Conning: Poor Investments Dim P-C Outlook
NU Online News Service, June 3, 9:53 a.m. EDT?Despite rate increases, property-casualty insurers will not see any "dramatic improvement" in their financial results this year or in 2004, partly because of poor investment yields and potential reserve boosts, according to a Conning Research & Consulting Inc. study.
Michael Weinstein, Director of Research at New York-based Conning, said that benefits of rate increases have mostly been offset by the industry's declining investment income.
"With lower investment returns, insurers have no choice but to focus their efforts on reducing losses and other costs if they want to achieve sustainable returns on equity," he said. "There is also a continued rise in loss costs, driven primarily by medical-cost claims."
And although p-c insurance rates will generally continue to go up this year and in 2004, the increase will happen at a more moderate pace, Mr. Weinstein predicted.

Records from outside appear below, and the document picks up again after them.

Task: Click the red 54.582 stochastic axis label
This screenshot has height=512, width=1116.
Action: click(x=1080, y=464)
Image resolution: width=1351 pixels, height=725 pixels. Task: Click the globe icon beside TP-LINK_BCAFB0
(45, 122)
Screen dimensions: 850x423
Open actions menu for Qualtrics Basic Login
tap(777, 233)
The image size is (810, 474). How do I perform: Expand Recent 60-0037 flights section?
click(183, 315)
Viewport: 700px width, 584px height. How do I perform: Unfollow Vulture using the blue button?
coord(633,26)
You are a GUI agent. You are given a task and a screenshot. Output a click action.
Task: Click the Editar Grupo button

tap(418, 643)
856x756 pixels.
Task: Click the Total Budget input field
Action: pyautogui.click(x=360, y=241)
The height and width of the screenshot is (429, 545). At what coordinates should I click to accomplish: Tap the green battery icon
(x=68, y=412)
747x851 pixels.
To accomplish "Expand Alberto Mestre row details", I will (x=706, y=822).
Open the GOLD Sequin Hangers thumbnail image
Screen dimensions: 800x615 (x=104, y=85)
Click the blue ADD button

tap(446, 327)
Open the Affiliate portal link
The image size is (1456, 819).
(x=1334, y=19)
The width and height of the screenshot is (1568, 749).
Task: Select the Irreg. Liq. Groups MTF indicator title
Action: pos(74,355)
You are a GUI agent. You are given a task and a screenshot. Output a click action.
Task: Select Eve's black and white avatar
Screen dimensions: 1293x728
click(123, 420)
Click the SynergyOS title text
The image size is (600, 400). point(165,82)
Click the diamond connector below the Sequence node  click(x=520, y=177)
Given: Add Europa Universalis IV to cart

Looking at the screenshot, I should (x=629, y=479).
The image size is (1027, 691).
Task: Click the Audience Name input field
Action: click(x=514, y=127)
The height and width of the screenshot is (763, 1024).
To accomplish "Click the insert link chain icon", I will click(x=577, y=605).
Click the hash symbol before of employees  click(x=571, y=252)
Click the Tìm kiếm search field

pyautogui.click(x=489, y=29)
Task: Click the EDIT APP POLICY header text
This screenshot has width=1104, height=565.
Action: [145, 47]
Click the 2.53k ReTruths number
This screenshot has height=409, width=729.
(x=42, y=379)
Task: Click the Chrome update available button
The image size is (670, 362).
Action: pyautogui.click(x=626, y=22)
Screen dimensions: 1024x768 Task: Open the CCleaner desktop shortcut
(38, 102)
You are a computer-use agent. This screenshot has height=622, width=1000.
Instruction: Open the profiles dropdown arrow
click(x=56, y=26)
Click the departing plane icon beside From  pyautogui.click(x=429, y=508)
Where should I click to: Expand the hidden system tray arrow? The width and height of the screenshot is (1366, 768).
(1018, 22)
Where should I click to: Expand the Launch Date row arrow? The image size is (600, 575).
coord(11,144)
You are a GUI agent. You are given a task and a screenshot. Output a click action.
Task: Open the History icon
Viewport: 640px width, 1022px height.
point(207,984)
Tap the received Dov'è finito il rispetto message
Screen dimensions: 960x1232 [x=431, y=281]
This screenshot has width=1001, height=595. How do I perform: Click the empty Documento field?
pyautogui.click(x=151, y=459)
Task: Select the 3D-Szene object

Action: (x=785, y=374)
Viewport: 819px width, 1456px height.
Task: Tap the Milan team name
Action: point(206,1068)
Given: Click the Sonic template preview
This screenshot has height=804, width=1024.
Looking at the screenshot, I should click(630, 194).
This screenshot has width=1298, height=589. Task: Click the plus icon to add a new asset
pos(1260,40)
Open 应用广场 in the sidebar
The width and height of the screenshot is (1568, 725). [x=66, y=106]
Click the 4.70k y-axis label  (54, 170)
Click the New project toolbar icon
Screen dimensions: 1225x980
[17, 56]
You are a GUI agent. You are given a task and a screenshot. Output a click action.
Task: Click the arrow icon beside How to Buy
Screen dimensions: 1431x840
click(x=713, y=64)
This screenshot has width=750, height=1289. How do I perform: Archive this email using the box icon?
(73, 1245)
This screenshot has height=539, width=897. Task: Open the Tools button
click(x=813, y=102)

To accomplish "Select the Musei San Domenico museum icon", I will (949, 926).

Additionally, Conning also forecast that the p-c insurance industry's statutory returns on surplus will increase, "but only into the low single digits," as the industry strengthens its loss reserves and tries to shore up its capital base by issuing common stock and other issues that can be converted to common stock.
Mr. Weinstein noted that since 2000, p-c insurers, both in the United States and Bermuda, have raised some $21 billion and boosted their capital base this way.
"There is a continuing need for the industry to address under-reserving from prior periods," he told National Underwriter.
"It is becoming clear that the p-c industry is much more leveraged than most people had thought, and companies are raising substantial amounts of capital to take advantage of the more favorable pricing environment," said Mr. Weinstein.